▶ _DATA PROVIDED_
++++
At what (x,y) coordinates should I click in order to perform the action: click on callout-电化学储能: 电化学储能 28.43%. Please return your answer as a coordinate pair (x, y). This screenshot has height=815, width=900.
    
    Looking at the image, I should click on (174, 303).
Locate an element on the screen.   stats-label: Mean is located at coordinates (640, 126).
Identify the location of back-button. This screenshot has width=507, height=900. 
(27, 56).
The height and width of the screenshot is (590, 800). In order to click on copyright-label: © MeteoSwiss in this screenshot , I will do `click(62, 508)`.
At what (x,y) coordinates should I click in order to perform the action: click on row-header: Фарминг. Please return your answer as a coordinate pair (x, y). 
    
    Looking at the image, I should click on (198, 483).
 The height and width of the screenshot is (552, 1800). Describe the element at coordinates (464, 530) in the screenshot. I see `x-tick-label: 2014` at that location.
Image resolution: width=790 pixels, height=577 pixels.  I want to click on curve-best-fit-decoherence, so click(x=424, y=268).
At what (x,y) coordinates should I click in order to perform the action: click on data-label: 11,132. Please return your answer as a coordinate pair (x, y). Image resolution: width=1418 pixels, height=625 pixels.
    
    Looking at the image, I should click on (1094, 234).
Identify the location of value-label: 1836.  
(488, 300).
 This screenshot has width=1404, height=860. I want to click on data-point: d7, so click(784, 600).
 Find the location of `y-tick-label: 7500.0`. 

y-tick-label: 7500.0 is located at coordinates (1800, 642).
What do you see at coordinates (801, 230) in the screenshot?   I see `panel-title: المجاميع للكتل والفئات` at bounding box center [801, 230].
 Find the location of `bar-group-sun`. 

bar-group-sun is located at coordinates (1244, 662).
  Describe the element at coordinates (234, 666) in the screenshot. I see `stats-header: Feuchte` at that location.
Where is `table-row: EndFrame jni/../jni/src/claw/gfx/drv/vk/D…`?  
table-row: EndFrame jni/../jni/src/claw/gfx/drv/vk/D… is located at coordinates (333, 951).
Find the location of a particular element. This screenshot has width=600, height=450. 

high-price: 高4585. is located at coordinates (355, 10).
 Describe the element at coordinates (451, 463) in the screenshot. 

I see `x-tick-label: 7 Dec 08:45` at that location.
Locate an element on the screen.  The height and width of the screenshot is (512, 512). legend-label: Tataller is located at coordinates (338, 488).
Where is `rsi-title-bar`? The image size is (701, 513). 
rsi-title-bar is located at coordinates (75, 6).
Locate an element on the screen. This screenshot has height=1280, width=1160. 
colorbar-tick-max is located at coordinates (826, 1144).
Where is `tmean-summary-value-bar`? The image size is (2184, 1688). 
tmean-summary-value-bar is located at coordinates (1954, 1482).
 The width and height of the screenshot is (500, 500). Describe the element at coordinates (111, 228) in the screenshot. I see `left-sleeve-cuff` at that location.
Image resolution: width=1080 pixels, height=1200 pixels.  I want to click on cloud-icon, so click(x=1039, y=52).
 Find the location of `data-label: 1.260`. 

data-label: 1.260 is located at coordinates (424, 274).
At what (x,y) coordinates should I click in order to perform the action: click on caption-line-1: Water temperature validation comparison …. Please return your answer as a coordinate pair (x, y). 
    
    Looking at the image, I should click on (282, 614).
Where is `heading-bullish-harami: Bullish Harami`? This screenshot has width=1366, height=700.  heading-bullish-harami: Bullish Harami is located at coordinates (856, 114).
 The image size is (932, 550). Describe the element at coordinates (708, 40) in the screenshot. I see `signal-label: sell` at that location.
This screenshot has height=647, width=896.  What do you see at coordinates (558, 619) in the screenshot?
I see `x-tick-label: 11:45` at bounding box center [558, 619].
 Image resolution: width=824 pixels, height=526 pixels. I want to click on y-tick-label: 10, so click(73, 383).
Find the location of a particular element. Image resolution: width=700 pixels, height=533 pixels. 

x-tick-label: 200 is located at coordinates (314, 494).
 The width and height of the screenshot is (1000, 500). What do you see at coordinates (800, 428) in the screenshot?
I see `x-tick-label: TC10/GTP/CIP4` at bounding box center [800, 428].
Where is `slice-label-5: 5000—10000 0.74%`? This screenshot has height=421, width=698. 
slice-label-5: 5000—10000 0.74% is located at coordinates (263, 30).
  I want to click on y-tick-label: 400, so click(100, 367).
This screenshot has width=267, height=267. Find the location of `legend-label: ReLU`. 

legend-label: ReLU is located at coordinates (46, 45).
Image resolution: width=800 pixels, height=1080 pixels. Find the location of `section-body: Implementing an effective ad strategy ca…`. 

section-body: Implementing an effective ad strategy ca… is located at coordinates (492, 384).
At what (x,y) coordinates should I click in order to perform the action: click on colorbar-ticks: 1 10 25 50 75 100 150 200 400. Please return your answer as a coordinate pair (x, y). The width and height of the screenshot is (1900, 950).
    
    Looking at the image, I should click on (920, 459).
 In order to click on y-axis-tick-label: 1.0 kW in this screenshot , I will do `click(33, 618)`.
++++
▶ _WHAT YOU SHOULD DO_
Gather each line in the entries above that contains the string "claw", and copy every such line in full.

▶ _YOUR RESPONSE_
Where is `table-row: EndFrame jni/../jni/src/claw/gfx/drv/vk/D…`?  
table-row: EndFrame jni/../jni/src/claw/gfx/drv/vk/D… is located at coordinates (333, 951).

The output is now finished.